◆ **WORK INSTRUCTIONS**
Once a line is found to contain "middle", copy it out of the listing.

◆ **DATA LISTING**
◇ ◇ ◇ ◇ ◇
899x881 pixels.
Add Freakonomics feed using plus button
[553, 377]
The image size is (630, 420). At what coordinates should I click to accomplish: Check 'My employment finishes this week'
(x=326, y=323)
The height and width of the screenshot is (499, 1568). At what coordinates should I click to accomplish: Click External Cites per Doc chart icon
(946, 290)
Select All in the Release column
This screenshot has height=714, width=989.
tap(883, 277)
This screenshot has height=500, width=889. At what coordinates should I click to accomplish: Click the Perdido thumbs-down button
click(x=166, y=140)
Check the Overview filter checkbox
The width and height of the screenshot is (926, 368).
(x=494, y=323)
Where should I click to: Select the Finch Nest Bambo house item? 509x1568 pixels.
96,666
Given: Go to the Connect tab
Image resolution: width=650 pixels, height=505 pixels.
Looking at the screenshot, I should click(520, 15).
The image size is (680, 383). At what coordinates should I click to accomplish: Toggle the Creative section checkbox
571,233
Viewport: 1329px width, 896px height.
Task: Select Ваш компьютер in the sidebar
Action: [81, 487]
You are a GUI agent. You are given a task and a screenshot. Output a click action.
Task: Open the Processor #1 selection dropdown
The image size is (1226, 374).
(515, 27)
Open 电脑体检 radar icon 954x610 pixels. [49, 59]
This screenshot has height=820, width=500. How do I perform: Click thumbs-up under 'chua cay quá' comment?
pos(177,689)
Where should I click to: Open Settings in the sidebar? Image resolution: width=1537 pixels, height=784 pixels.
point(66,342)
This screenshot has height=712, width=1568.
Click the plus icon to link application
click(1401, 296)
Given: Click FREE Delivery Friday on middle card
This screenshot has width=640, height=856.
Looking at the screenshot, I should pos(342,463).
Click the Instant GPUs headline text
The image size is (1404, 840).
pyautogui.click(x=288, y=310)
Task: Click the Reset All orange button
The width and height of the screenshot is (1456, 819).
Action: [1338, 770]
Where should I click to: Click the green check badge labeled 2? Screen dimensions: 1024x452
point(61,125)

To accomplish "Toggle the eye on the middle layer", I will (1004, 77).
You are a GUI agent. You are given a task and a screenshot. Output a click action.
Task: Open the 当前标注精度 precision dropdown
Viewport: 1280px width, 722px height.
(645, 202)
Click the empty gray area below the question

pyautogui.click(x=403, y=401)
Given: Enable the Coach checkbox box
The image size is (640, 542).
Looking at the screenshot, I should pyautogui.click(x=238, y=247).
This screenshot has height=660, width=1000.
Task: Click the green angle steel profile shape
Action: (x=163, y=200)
◇ ◇ ◇ ◇ ◇
◆ **EXERCISE ANSWER**
Given: Click FREE Delivery Friday on middle card
To accomplish "Toggle the eye on the middle layer", I will (1004, 77).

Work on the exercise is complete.